School of Computer Science and Engineering, University of Electronic Science and Technology of China, No.2006, Xiyuan Ave, West Hi-Tech Zone, 611731, Chengdu, Sichuan, People's Republic of China.
Big Data Research Center, University of Electronic Science and Technology of China, Chengdu, China.
BMC Med Inform Decis Mak. 2023 Apr 6;23(1):59. doi: 10.1186/s12911-023-02159-7.
With the prevalence of cerebrovascular disease (CD) and the increasing strain on healthcare resources, forecasting the healthcare demands of cerebrovascular patients has significant implications for optimizing medical resources.
In this study, a stacking ensemble model comprised of four base learners (ridge regression, random forest, gradient boosting decision tree, and artificial neural network) and a meta learner (elastic net) was proposed for predicting the daily number of hospital admissions (HAs) for CD using the historical HAs data, air quality data, and meteorological data in Chengdu, China from 2015 to 2018. To solve the label imbalance problem, a re-weighting method based on label distribution smoothing was integrated into the meta learner. We trained the model using the data from 2015 to 2017 and evaluated its predictive ability using the data in 2018 based on four metrics, including mean absolute error (MAE), root mean square error (RMSE), mean absolute percentage error (MAPE), and coefficient of determination (R). In addition, the SHapley Additive exPlanations (SHAP) framework was applied to provide explanation for the prediction of our stacking model.

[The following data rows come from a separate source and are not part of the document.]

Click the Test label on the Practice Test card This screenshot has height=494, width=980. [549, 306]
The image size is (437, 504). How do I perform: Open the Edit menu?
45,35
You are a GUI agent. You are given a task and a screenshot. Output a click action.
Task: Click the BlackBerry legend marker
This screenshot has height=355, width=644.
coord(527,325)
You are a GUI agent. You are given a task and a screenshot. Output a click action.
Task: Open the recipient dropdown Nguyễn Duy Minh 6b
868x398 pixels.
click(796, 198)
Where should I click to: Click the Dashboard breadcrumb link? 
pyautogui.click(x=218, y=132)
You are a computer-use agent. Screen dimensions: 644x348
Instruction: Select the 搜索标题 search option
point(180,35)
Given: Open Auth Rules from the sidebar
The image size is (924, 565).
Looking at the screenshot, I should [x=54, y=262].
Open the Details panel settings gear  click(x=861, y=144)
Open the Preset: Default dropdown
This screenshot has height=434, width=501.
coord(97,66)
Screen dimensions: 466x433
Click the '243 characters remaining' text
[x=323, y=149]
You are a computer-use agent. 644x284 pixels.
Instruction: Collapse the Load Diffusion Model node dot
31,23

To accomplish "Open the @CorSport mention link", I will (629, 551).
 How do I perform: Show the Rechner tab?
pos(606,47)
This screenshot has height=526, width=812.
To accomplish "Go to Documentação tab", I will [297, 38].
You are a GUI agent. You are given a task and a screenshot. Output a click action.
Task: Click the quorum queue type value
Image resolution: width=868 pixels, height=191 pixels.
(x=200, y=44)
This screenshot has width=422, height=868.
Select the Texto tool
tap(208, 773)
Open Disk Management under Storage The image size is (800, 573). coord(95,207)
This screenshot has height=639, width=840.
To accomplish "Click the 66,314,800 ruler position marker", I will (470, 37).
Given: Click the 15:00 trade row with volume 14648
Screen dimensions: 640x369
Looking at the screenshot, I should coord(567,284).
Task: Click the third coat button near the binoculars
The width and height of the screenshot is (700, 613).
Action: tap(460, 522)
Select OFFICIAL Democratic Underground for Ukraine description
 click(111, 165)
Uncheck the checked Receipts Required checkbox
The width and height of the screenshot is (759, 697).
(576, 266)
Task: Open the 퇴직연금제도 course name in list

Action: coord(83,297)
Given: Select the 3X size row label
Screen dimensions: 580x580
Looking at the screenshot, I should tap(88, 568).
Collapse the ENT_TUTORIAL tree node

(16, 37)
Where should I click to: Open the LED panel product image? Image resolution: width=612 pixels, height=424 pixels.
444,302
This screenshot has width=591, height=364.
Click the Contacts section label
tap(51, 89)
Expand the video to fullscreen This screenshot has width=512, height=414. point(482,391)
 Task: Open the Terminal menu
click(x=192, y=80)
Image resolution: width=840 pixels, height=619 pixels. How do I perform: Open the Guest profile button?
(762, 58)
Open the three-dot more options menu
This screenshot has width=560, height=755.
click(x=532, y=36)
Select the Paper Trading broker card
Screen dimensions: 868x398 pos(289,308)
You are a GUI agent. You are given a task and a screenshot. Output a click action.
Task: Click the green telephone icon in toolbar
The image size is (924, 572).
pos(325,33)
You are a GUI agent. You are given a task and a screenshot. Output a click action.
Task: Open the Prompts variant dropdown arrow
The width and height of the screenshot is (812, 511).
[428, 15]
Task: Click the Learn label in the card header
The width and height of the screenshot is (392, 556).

Our proposed model outperformed all the base learners and long short-term memory (LSTM) on two datasets. Particularly, compared with the optimal results obtained by individual models, the MAE, RMSE, and MAPE of the stacking model decreased by 13.9%, 12.7%, and 5.8%, respectively, and the R improved by 6.8% on CD dataset. The model explanation demonstrated that environmental features played a role in further improving the model performance and identified that high temperature and high concentrations of gaseous air pollutants might strongly associate with an increased risk of CD.
Our stacking model considering environmental exposure is efficient in predicting daily HAs for CD and has practical value in early warning and healthcare resource allocation.
随着脑血管疾病(CD)的流行和医疗资源压力的增加,预测脑血管病患者的医疗需求对优化医疗资源具有重要意义。
本研究提出了一种堆叠集成模型,该模型由四个基础学习者(岭回归、随机森林、梯度提升决策树和人工神经网络)和一个元学习者(弹性网络)组成,用于根据中国成都 2015 年至 2018 年的历史住院人数(HA)数据、空气质量数据和气象数据预测 CD 的每日 HA 数。为了解决标签不平衡问题,在元学习者中集成了一种基于标签分布平滑的重加权方法。我们使用 2015 年至 2017 年的数据训练模型,并根据 2018 年的数据评估其预测能力,使用的指标包括平均绝对误差(MAE)、均方根误差(RMSE)、平均绝对百分比误差(MAPE)和决定系数(R)。此外,还应用了 SHapley Additive exPlanations(SHAP)框架来为我们的堆叠模型的预测提供解释。
我们提出的模型在两个数据集上的表现均优于所有基础学习者和长短期记忆(LSTM)。特别是,与单个模型的最佳结果相比,堆叠模型的 MAE、RMSE 和 MAPE 分别降低了 13.9%、12.7%和 5.8%,R 提高了 6.8%,在 CD 数据集上。模型解释表明,环境特征在进一步提高模型性能方面发挥了作用,并确定高温和高浓度气态空气污染物可能与 CD 风险增加密切相关。
我们考虑环境暴露的堆叠模型在预测 CD 的每日 HA 方面是有效的,在预警和医疗资源分配方面具有实际价值。